Irish names in a London Cemetery: is it possible to identify Irish immigration in 19th-Century Lukin Street?

Supervisors:  Janet Montgomery and Julia Lee-Thorp
 

A period of political and social upheaval, culminating in the Irish Potato Famine of 1847-1848, caused mass emigration. In 1851, records show that over a quarter of a million people left Ireland, many finally settling in London via other cities such as Liverpool. By 1897, 24% of the population of Whitechapel were immigrants. The Catholic cemetery at Lukin Street, East London, in use for a short period of 11 years from 1843 to 1854 and consecrated as the cemetery of the Catholic Mission of St Mary and St Michael, Whitechapel, was excavated by MOLAS in 2005 and found to contain 747 individuals. Of these, 194 have partially legible coffin plates which indicate that 32 of the 49 recorded surnames are of Irish origin, some from specific regions of Ireland; this may reflect expatriate communities that already existed in this area, as well as recent immigrants. Contemporary documents reveal that the diet of people in Ireland was extremely restricted as most foodstuffs were exported leaving potatoes as the chief source of food for the indigenous population. There was an attempt made to relieve the widespread famine by the importation of non-native maize (“Indian meal”) from America.

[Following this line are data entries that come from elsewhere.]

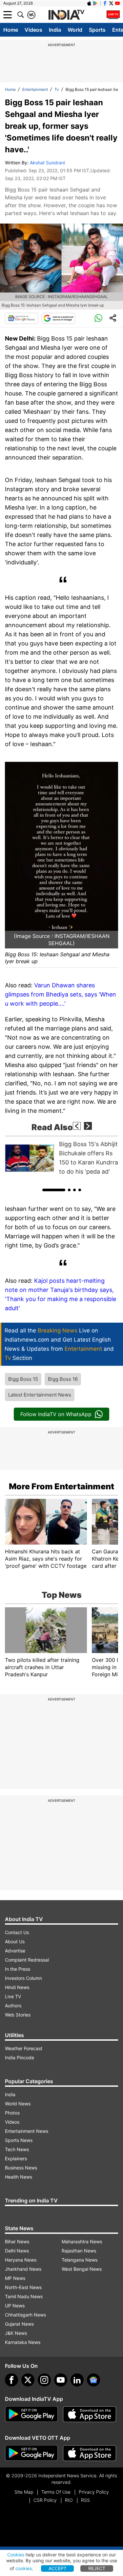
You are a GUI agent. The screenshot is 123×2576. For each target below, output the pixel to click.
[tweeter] (27, 2379)
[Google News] (21, 318)
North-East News (23, 2287)
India (55, 29)
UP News (15, 2305)
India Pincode (19, 2057)
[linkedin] (77, 2379)
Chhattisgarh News (25, 2314)
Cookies (15, 2554)
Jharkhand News (23, 2269)
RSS (85, 2500)
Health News (18, 2177)
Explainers (16, 2158)
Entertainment (35, 89)
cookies (23, 2568)
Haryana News (20, 2260)
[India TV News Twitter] (111, 3)
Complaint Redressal (27, 1960)
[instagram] (44, 2379)
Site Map (23, 2492)
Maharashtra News (82, 2241)
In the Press (17, 1969)
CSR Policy (45, 2500)
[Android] (95, 3)
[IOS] (89, 3)
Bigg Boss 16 (63, 1379)
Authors (13, 2005)
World (75, 29)
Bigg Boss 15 (23, 1379)
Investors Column (23, 1978)
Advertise (15, 1950)
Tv (56, 89)
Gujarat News (19, 2324)
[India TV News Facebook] (105, 3)
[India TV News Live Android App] (31, 2414)
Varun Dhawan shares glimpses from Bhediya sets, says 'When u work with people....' (60, 994)
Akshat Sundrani (47, 162)
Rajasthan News (79, 2250)
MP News (15, 2278)
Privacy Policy (94, 2492)
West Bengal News (82, 2269)
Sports (97, 29)
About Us (15, 1941)
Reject (96, 2568)
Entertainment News (26, 2131)
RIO (69, 2500)
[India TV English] (66, 15)
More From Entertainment (61, 1486)
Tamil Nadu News (24, 2296)
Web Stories (18, 2014)
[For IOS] (89, 2453)
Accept (58, 2568)
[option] (61, 1158)
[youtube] (60, 2379)
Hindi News (17, 1987)
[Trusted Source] (58, 318)
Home (10, 29)
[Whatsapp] (98, 318)
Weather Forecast (23, 2048)
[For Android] (31, 2453)
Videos (33, 29)
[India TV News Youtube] (117, 3)
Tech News (17, 2149)
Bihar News (17, 2241)
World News (18, 2103)
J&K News (16, 2333)
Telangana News (79, 2260)
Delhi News (17, 2250)
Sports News (18, 2140)
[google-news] (93, 2379)
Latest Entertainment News (39, 1395)
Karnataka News (22, 2342)
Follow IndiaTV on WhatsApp (56, 1414)
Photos (12, 2113)
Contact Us (17, 1932)
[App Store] (89, 2414)
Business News (21, 2167)
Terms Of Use (56, 2492)
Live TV (13, 1996)
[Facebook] (11, 2379)
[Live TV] (113, 14)
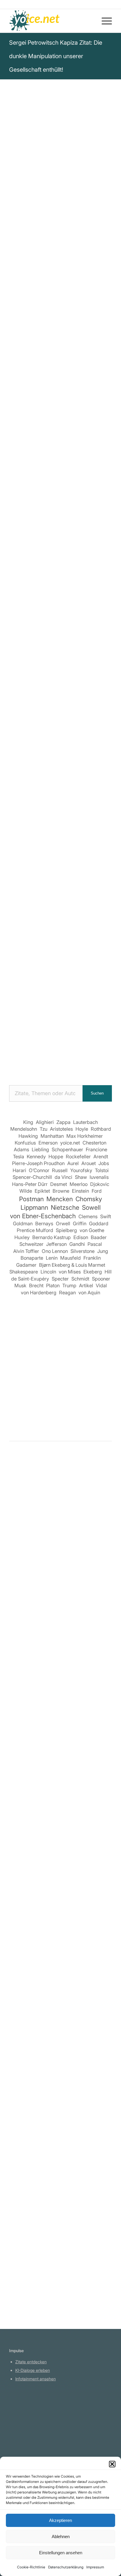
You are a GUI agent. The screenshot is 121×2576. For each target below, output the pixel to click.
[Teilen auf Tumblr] (19, 739)
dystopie (19, 388)
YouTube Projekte (31, 2412)
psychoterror (48, 388)
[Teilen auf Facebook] (19, 722)
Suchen (97, 1093)
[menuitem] (104, 21)
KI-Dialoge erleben (32, 2370)
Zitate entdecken (31, 2361)
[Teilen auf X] (36, 722)
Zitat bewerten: (61, 465)
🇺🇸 (67, 416)
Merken (21, 436)
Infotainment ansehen (35, 2378)
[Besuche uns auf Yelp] (103, 739)
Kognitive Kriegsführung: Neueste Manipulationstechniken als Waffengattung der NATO (61, 604)
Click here (84, 416)
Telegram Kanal (30, 2421)
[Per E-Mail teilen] (86, 739)
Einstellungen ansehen (60, 2552)
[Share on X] (52, 722)
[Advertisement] (60, 1009)
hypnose (98, 373)
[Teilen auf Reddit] (52, 739)
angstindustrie (73, 380)
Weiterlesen (23, 1660)
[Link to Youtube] (61, 756)
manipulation (70, 373)
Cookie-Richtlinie (31, 2567)
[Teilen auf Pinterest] (86, 722)
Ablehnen (61, 2536)
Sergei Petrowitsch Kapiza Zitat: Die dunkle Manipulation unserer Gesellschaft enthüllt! (55, 56)
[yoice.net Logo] (50, 21)
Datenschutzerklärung (65, 2567)
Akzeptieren (60, 2520)
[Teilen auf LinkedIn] (103, 722)
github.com (25, 2430)
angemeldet (47, 1518)
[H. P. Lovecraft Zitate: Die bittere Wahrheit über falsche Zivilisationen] (60, 2186)
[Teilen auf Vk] (36, 739)
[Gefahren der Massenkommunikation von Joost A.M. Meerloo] (60, 1700)
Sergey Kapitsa (29, 259)
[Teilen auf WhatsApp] (69, 722)
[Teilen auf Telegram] (69, 739)
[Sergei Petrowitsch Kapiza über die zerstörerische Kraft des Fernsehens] (60, 1824)
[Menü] (104, 21)
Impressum (95, 2567)
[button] (112, 2464)
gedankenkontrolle (31, 380)
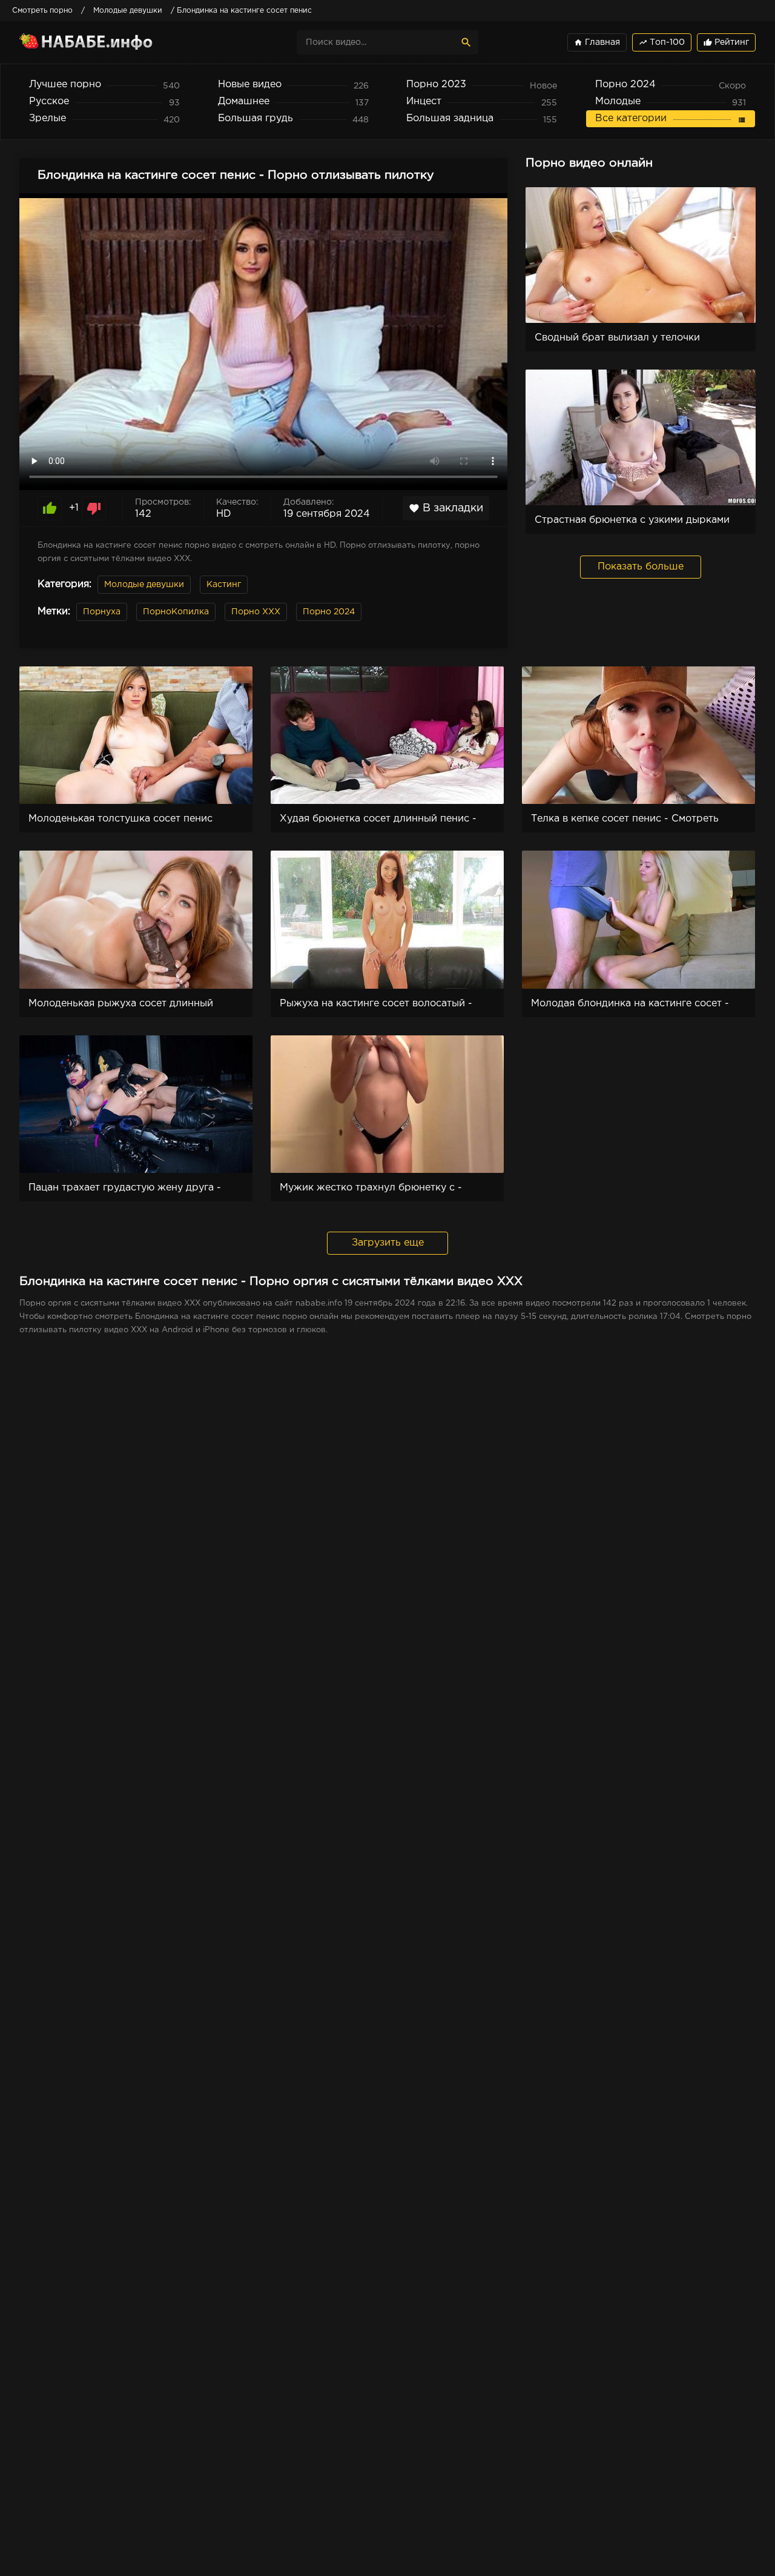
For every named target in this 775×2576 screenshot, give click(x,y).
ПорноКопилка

The aim of this study is to use high-resolution isotope measurements of human hair, cortical bone, and tooth enamel and dentine to identify isotopic markers of severe dietary stress, the consumption of maize (a C4 crop), and of migration. These could then be used to construct “life histories” for individuals and the combined population, and relate these to known historical records of famine and migration in the mid-nineteenth century.